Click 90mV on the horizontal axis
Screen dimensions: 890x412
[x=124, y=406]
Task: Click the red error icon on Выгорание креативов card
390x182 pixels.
------------
**TRY IT**: Your answer should be the line with "Screen dimensions: 890x412" and all lines after it in the listing above, repeated exactly. No other lines belong.

**EXPECTED ANSWER**:
Screen dimensions: 890x412
[x=124, y=406]
Task: Click the red error icon on Выгорание креативов card
390x182 pixels.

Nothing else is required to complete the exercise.